The High Court has quashed a decision by the Home Office to refuse a trafficking claim on the grounds that the person had been kidnapped, which the decision maker said could not meet the trafficking definition. The case is R (AAM) v Secretary of State for the Home Department [2025] EWHC 447 (Admin).

Background

The claimant is a 24 year old Syrian national. He left Syria on 31 July 2021 under threat of forced conscription into the Syrian Army and travelled to Libya. He was abducted in Libya, along with others, and his money and phone were taken and he was held captive for a month between August and September 2021.

The captives were told that they would not be released until a ransom of $7,000 per person was paid. The claimant spoke to his family who said they could not afford to pay this and so the demand was reduced to $4,000.

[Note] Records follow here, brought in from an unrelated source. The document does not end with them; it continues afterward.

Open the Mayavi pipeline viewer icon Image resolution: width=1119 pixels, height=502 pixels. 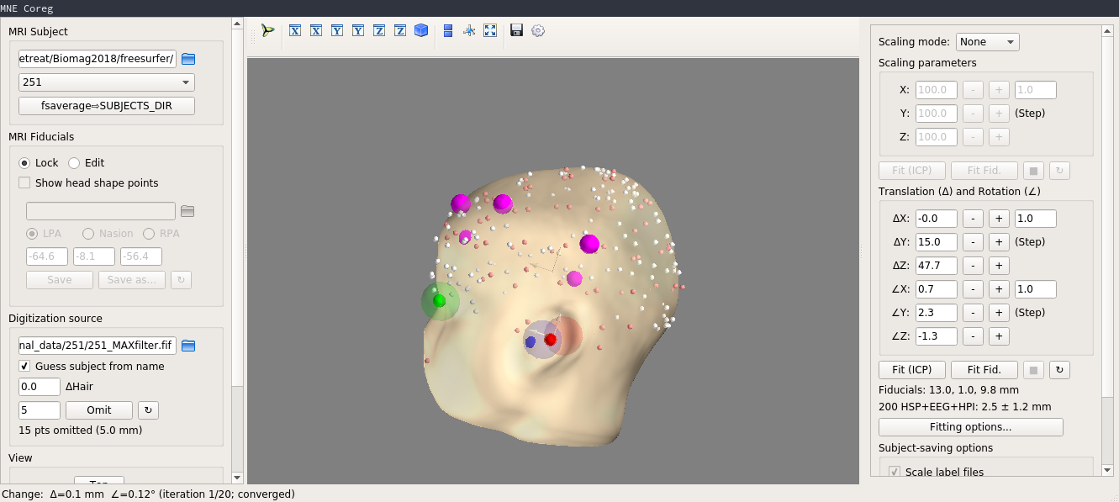coord(267,30)
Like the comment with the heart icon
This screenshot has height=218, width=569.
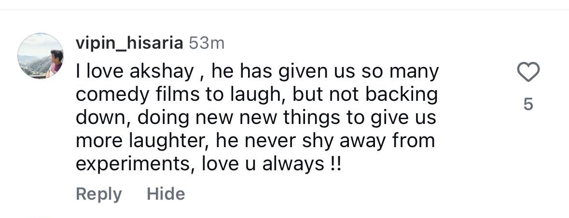click(x=528, y=72)
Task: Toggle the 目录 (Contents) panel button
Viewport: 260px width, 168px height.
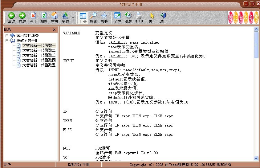Action: click(x=83, y=18)
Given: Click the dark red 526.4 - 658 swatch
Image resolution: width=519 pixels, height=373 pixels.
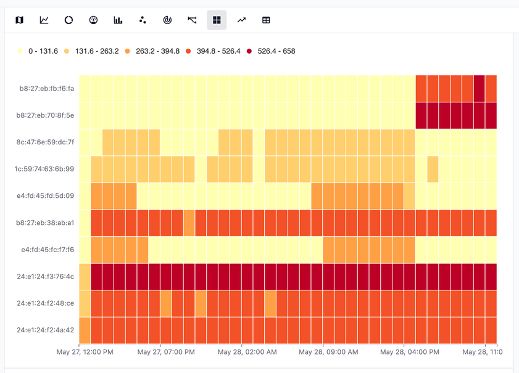Looking at the screenshot, I should tap(251, 51).
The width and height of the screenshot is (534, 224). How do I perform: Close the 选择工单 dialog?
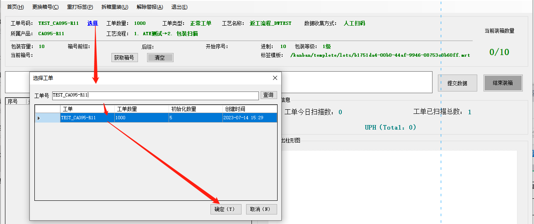click(275, 78)
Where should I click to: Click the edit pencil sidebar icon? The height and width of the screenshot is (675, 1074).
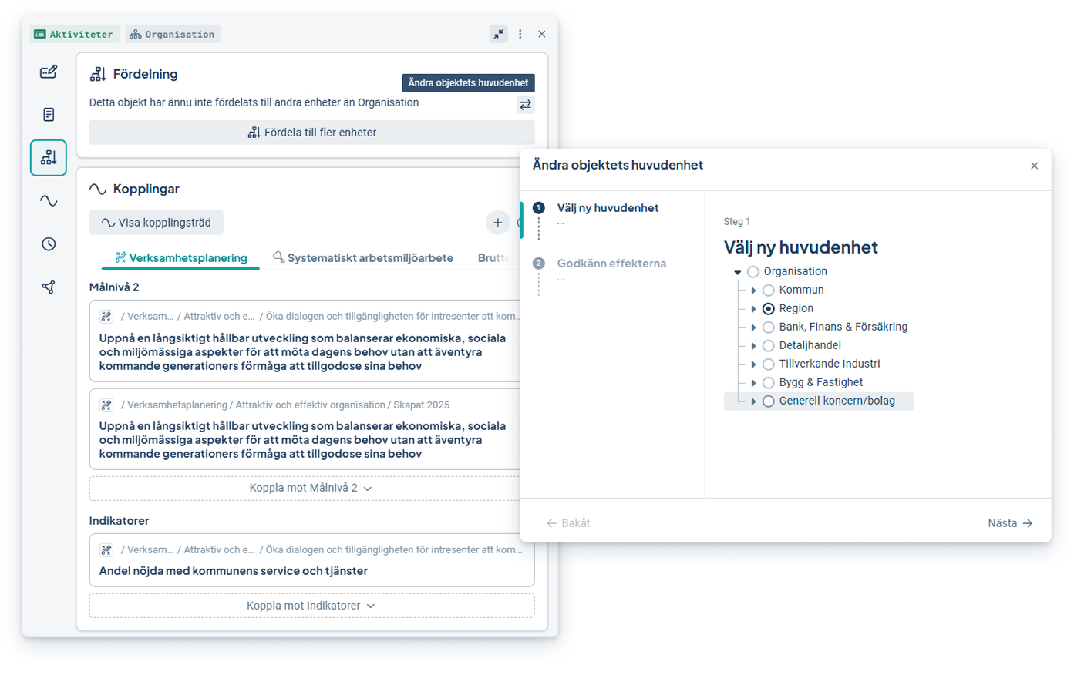49,72
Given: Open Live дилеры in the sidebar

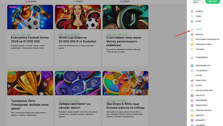Looking at the screenshot, I should (x=201, y=71).

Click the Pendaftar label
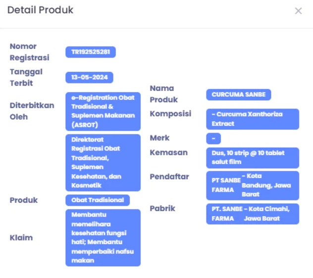169,177
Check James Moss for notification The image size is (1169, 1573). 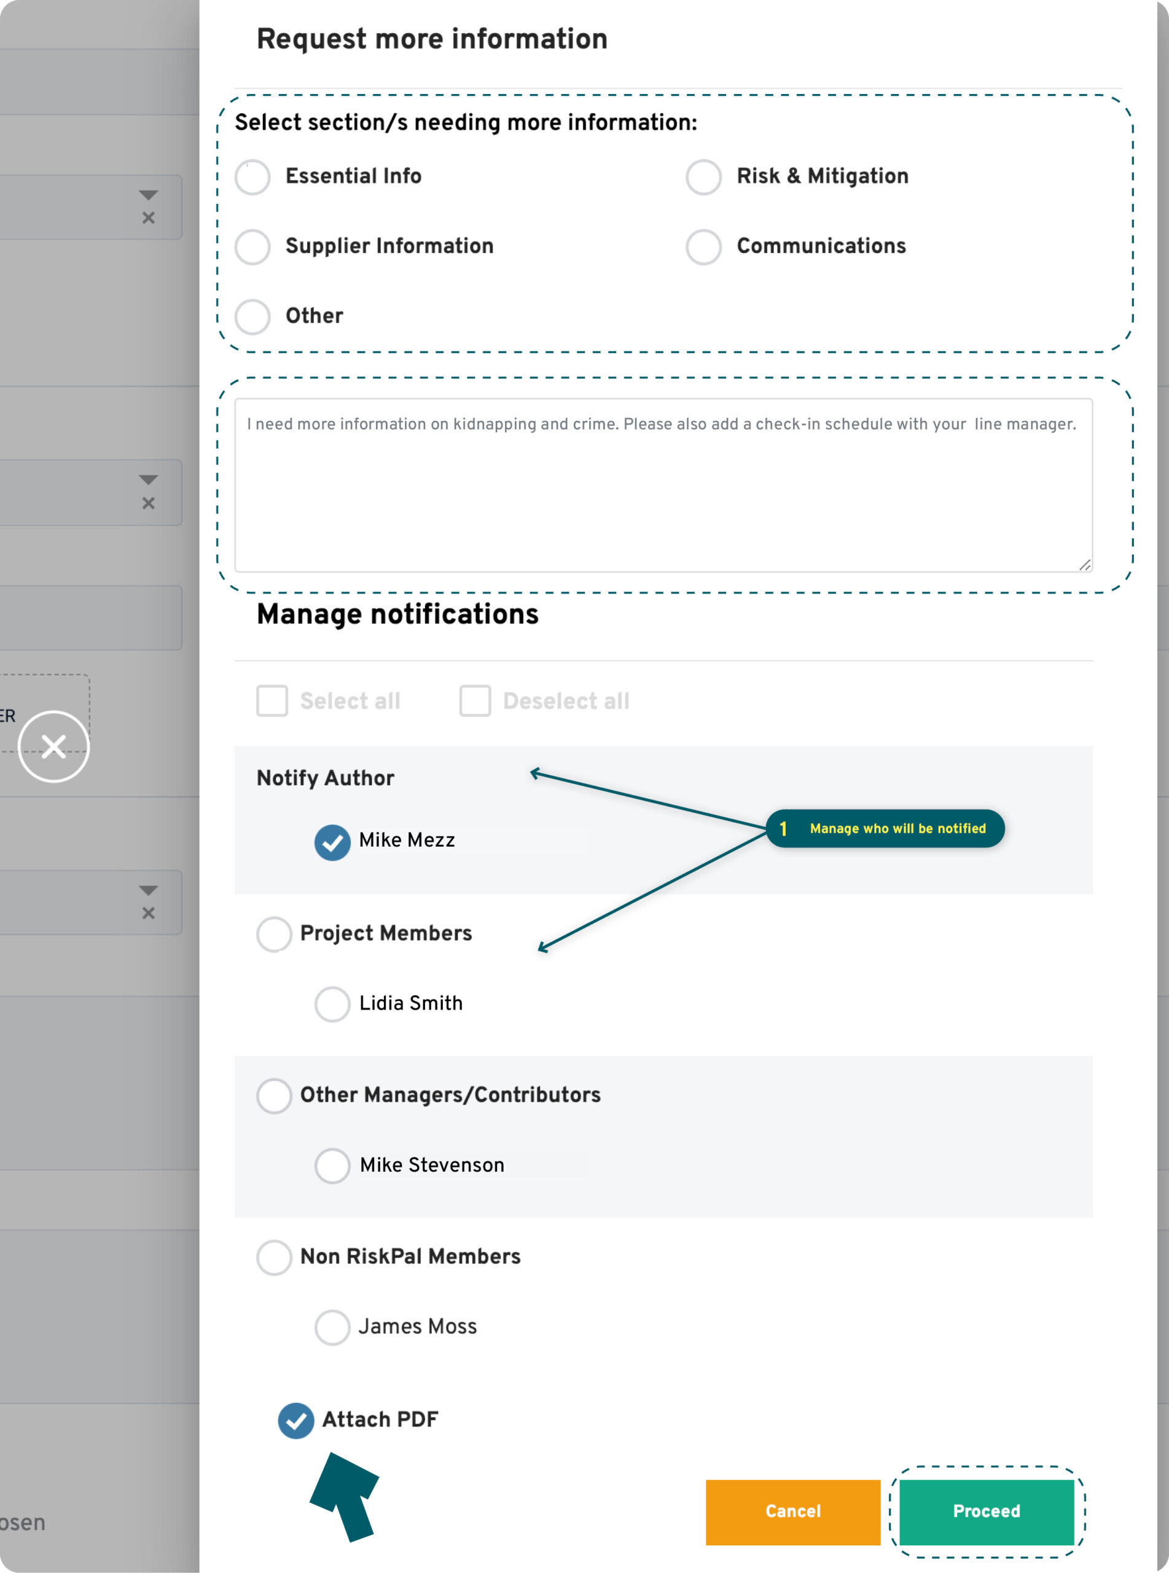332,1327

While other people were on the phone to their family to ask for a ransom, the captors would beat the claimant so that his cries could heard over the phone, to encourage payment of the ransom. The same was done to others when he was on the phone to his family.

In addition to the frequent beatings, the claimant was kept tied up and was not given enough food or water. The claimant was released during the fourth week and believes that his parents paid around $1,500 to secure his release.

The claimant then travelled to the UK where he claimed asylum on 16 May 2022. He was detained, his claim was deemed inadmissible and he was given removal directions for Rwanda. Those decisions were quashed by the Divisional Court on 17 January 2023.

The claimant was referred into the National Referral Mechanism for consideration of whether he was a potential victim of trafficking and a negative reasonable grounds (first stage) decision was made on 24 November 2022.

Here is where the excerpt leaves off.